To get the second equation, add up the horizontal components of all 3 forces. Since there is a horizontal acceleration, that sum must equal ma.
Redo this. There's no normal force (assuming that's what "n" stands for), but there is a vertical component of one of the tensions.
Nothing wrong with that. Add up those horizontal components.
You'll use the formula for centripetal/radial motion to find the acceleration.
Your conversion to kg is just fine. Weight = mg, so m = w/g.

12. Feb 4, 2008

### Arejang

K, I went back to school, and got some feedback from my friends. Tell me if I did this right.
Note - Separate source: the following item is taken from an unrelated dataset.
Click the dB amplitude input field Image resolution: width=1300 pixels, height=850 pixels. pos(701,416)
If we label the inclined cable as $$T_{2}$$, we solve for it first. This is done by adding the two weights as newtons together, then dividing by the cos(40).
So,

(252N+831N)/cos(40)=1413.7 or 1414

So the centripetal acceleration formula is as follows: $$a_{rad}=$$$$\frac{v^{2}}{R}$$

If $$a_{rad}$$ was expressed in terms of period T it can be written as so:

$$T=\frac{2\pi R}{v}$$

In terms of the period, $$a_{rad}$$ is

$$a_{rad}=$$$$\frac{4\pi^{2}R}{T^{2}}$$

R for the radius of 7.5 meters, and T being 1.81 seconds per revolution. Plugging and chugging the numbers gives 90.38 $$m/s^{2}$$.
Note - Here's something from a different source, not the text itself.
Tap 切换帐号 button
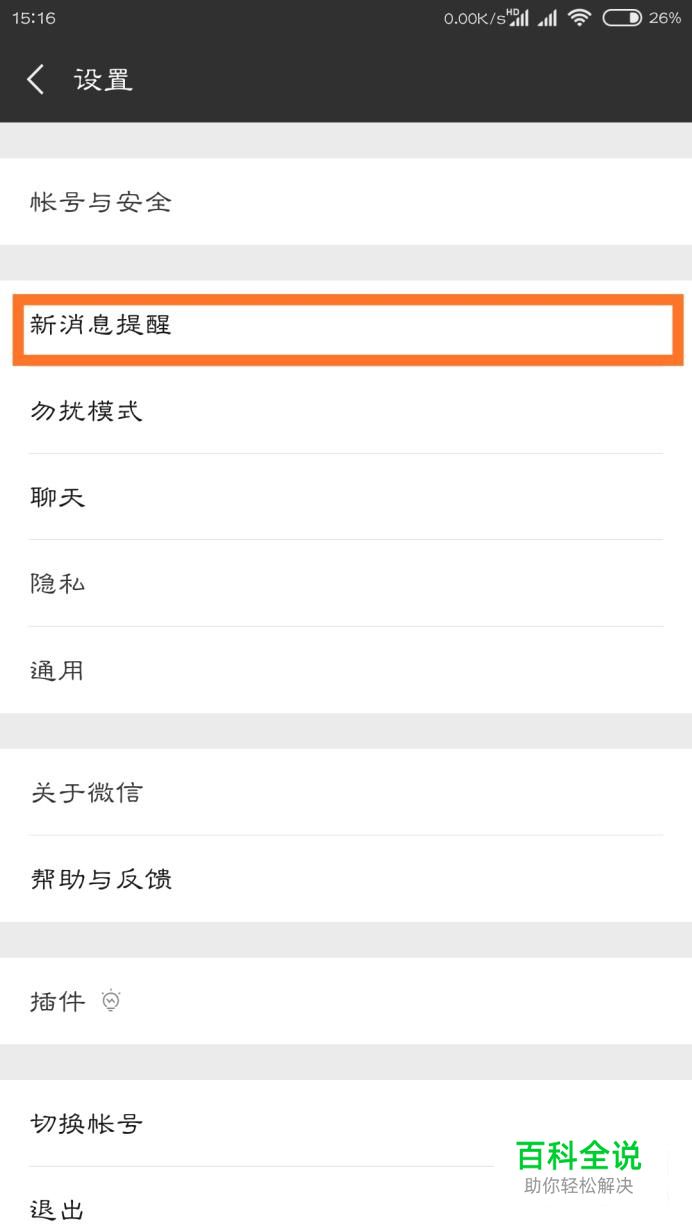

Multiplying this number with 110.5 kg (the weight of the two bodies, now converted into kg) should give you the force 9985.885N

And apparently $$T_{1}$$ must support the weight of both itself and $$T_{2}$$. So you have, by calculating the sum of both forces, and setting it equal to the N we solved above, 9985.885N, the tension for $$T_{1}$$. So laid out this should be what it looks like

9985.885N=$$T_{1}$$+$$T_{2}$$*sin(40)

9985.885N=$$T_{1}$$+1414cos(40)

Solving for T, you get

9985.885-1414cos(40)=8902.698

I'm not sure if all the calculations or the theory is correct. The online homework program stated I was a little more than 100 off, but accepted my answer anyway. I'm not sure why, but curve me in the right direction with this problem, so I can ensure myself that I know what I'm doing is right, and why.

13. Feb 4, 2008

### Staff: Mentor

Looks good. This is just applying Newton's 2nd law to the vertical direction:
$$\Sigma F_y = 0$$

$$T_2 \cos(40) - W = 0$$

$$T_2 = W/\cos(40)$$

Looks good.

OK. That's the net force in the horizontal direction.
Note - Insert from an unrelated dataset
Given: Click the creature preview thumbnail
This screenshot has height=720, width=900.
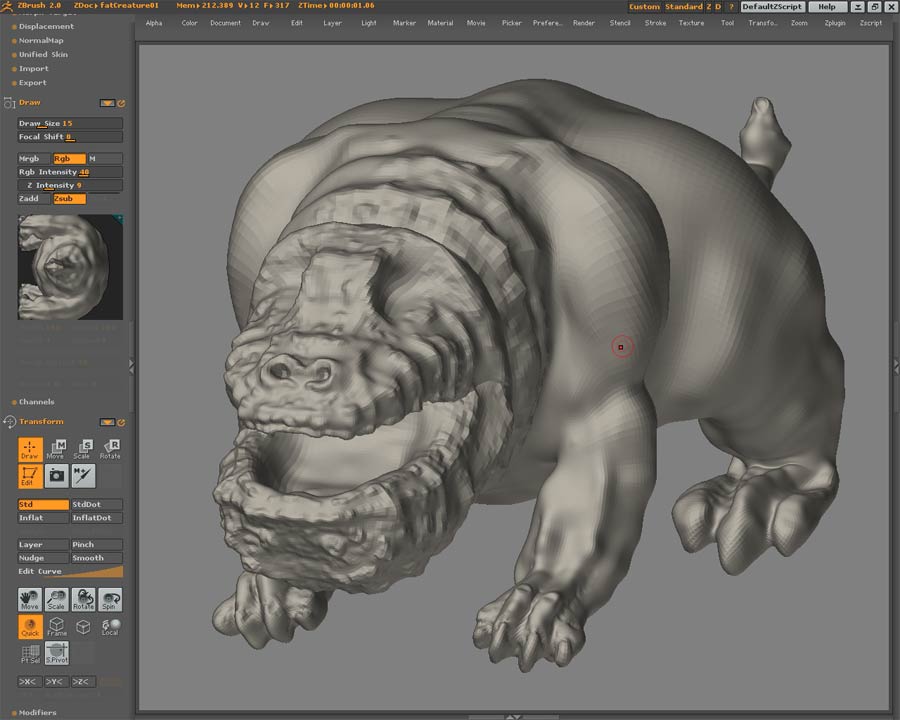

The way to look at it is using Newton's 2nd law again:

$$\Sigma F_x = ma_c$$

$$T_2 \sin(40) + T_1 = ma_c$$

$$T_1 = ma_c - T_2 \sin(40)$$

Good.

Why did you change sin to cos?

Correct this.

I only see one mistake.

14. Feb 4, 2008

### Arejang

Awesome. The answer I got from correcting the cos to sin, I resulted with 9077. The answer desired was 9050. Though it wasn't the exact number, it was a lot closer to the right answer than 8902 (which results in a 148 difference).

A couple last questions I have to ask before I mark this solved.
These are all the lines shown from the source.